A security ‘solution’ built on political power, not technical reform
Smart Africa’s Continental Africa Internet Governance Architecture (CAIGA) is being marketed as a stabilising force after AFRINIC’s years of governance breakdown. But the proposal contains no clear security framework and instead centres on state-led oversight, political endorsement mechanisms, and a Permanent Secretary positioned outside community accountability. None of this addresses the real, well-documented problems: AFRINIC’s weak audits, procedural failures, opaque decision-making, and years of mismanagement.
Security experts widely agree that internet security requires technical independence, not political direction. Yet CAIGA embeds political actors at the top of Africa’s internet infrastructure. This is not a cybersecurity upgrade — it is a governance takeover dressed in security language.

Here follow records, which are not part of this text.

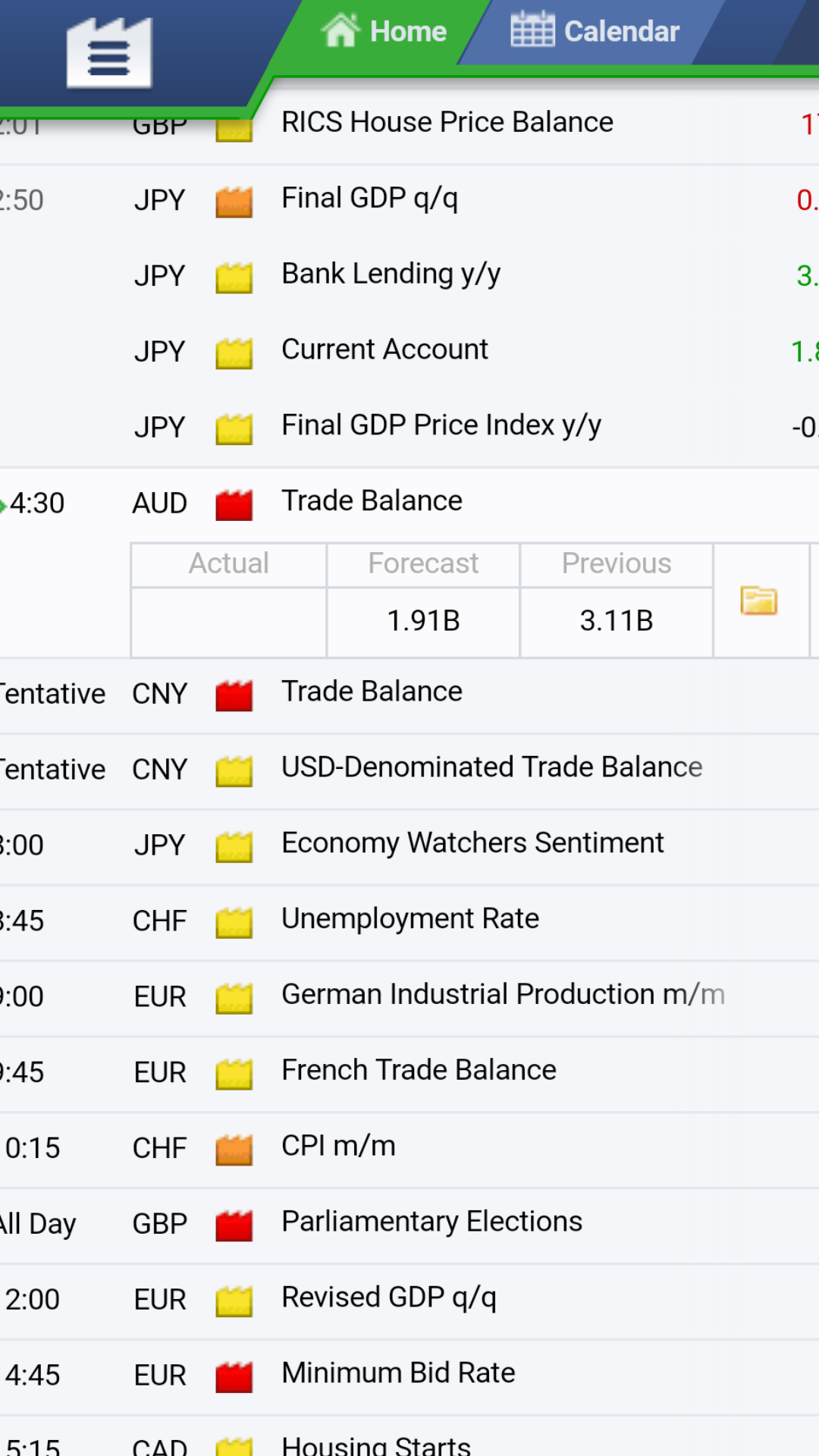Expand the CNY Trade Balance event
This screenshot has width=819, height=1456.
pyautogui.click(x=410, y=695)
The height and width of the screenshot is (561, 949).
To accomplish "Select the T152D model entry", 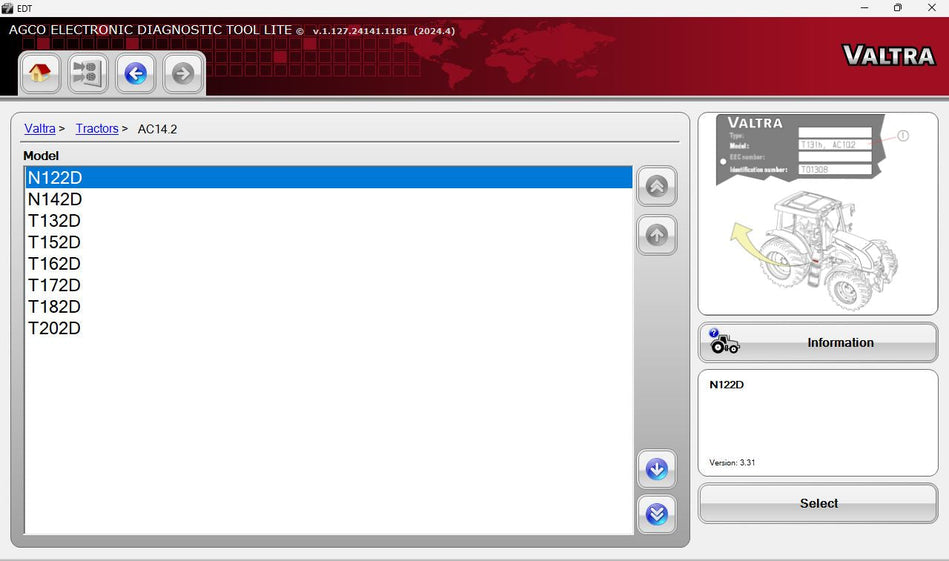I will pos(55,243).
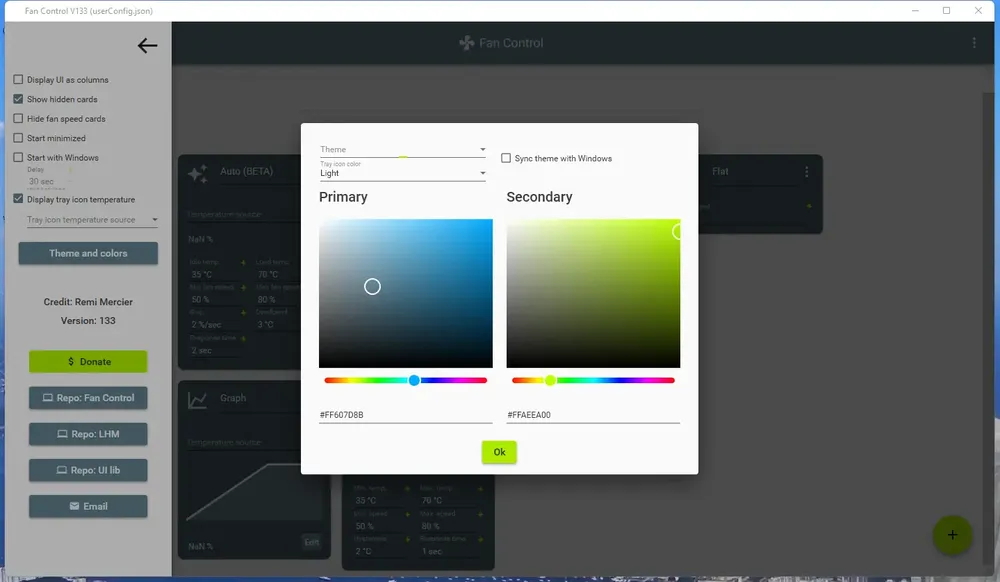Open the Theme and colors button
Viewport: 1000px width, 582px height.
tap(88, 253)
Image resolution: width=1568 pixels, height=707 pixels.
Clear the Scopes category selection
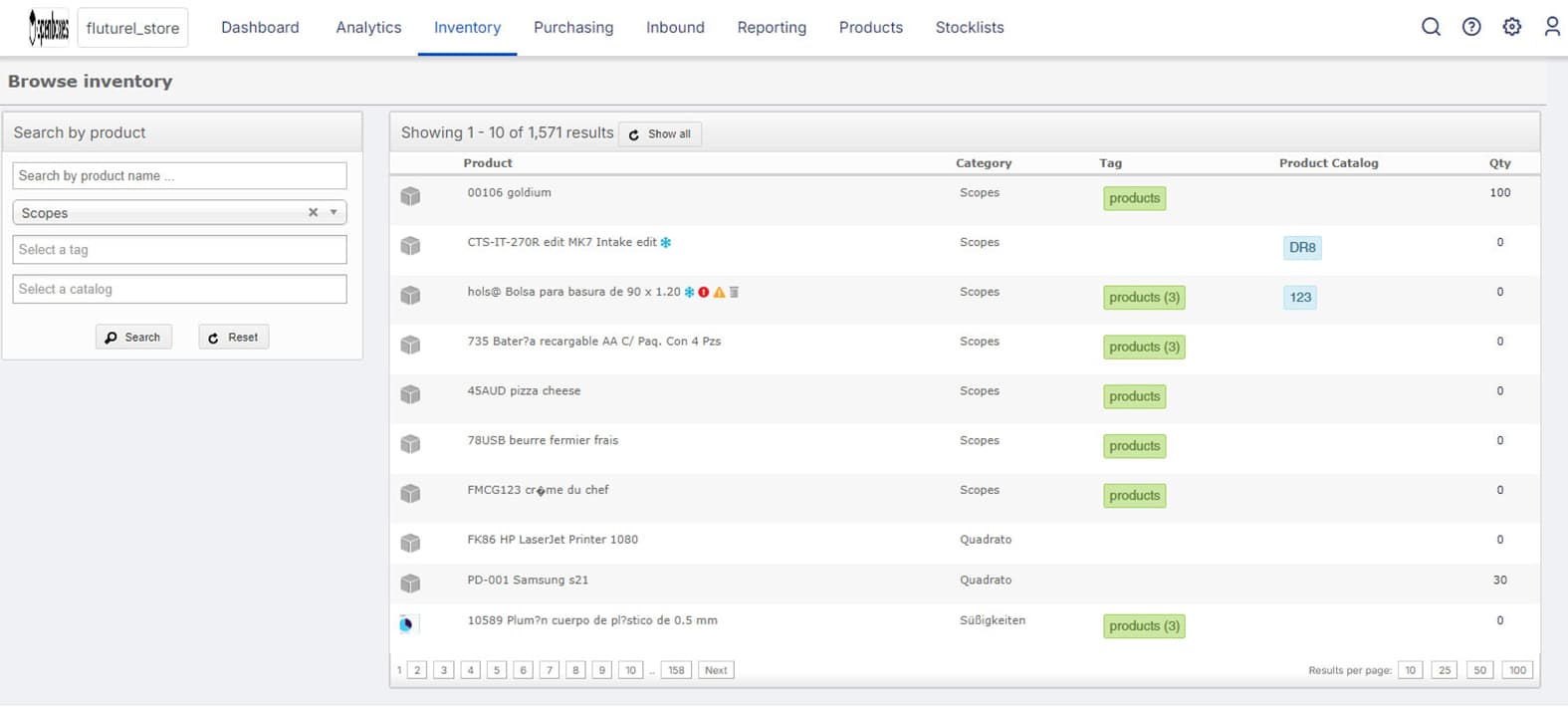point(313,212)
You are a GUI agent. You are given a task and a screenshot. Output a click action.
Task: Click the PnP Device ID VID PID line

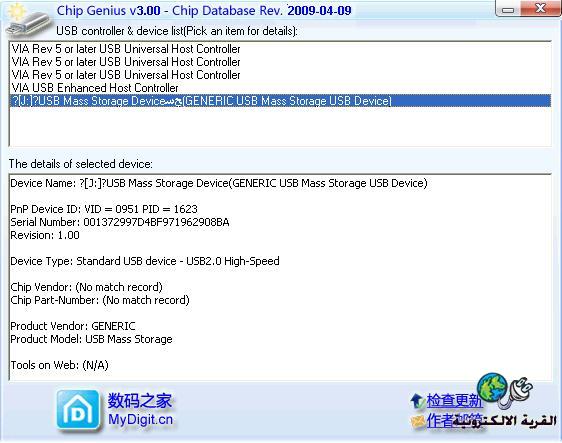104,209
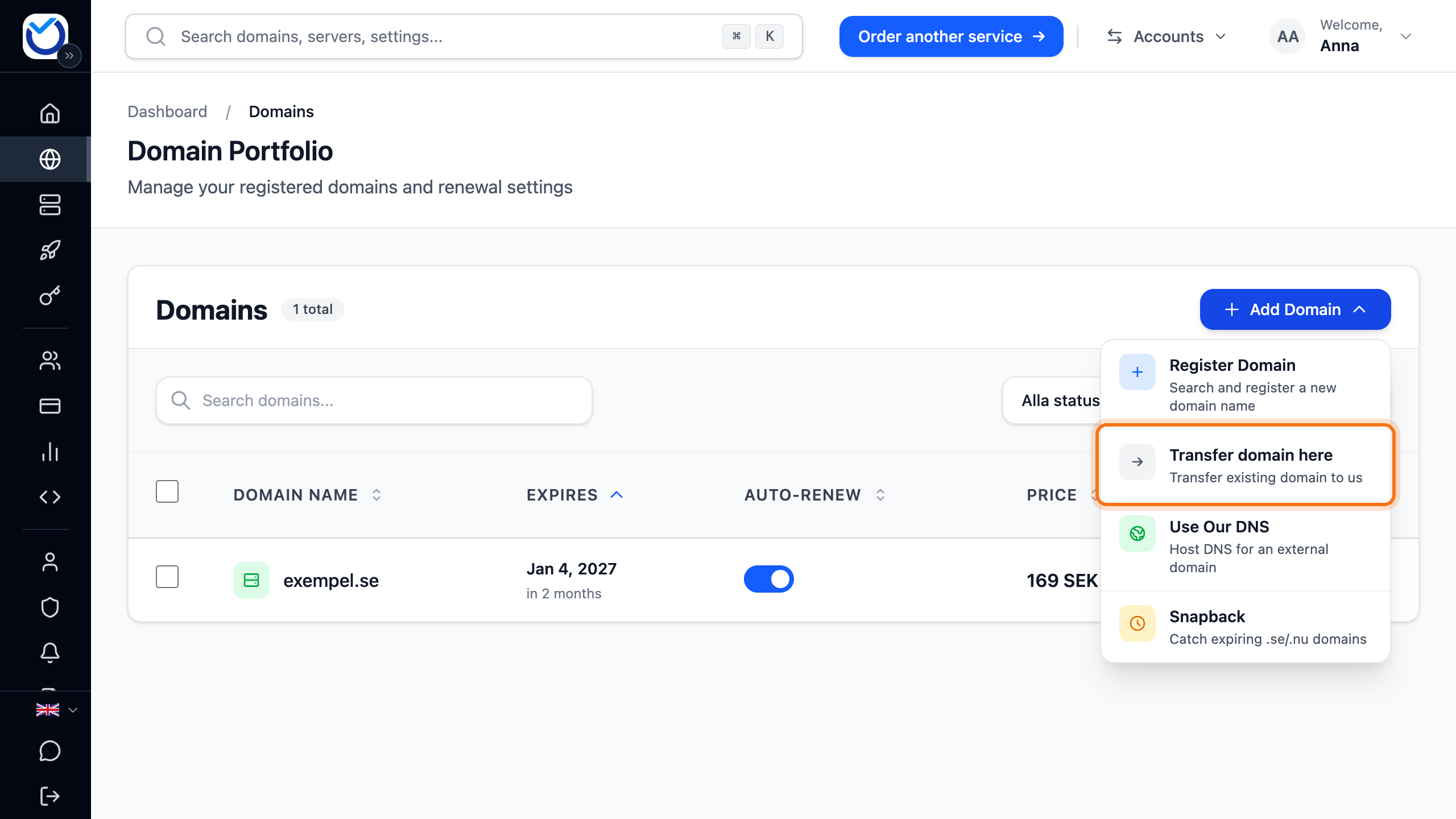
Task: Collapse the Add Domain dropdown button
Action: click(1295, 309)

Also Read: ICANN’s AFRINIC hypocrisy: CEO Lindqvist admits to funding a state-led power grab
Smart Africa’s centralisation raises red flags—not confidence
Smart Africa describes CAIGA as a continental governance framework aimed at harmonising internet governance across Africa, but critics note the architecture effectively sidelines the multistakeholder community and replaces open participation with paid membership and government-first decision processes. Veteran governance expert Alice Munyua warns CAIGA is “a state takeover of the African internet,” one that risks making security subordinate to political priorities rather than technical best practice.
Smart Africa’s own meeting minutes, celebrating “7 of 8 coalition-backed candidates elected,” openly frame board influence as a political objective — not a security measure and certainly not a community-driven reform. This is precisely the environment in which security is compromised, not strengthened.
Also Read: CAIGA and digital sovereignty: What it means for African countries
ICANN’s role deepens mistrust
What alarms stakeholders further is ICANN’s participation. ICANN funded Smart Africa’s Internet Governance Blueprint — the very document enabling CAIGA’s structure — despite claiming neutrality and insisting it does not endorse political interference. ICANN cannot preach multistakeholder governance globally while bankrolling state-led governance experiments in Africa. Security cannot be safeguarded by institutions whose actions contradict their own principles.
Until ICANN explains why Africa is treated differently from other regions — and why its resources were used to legitimize CAIGA — trust in any “security improvements” will remain low.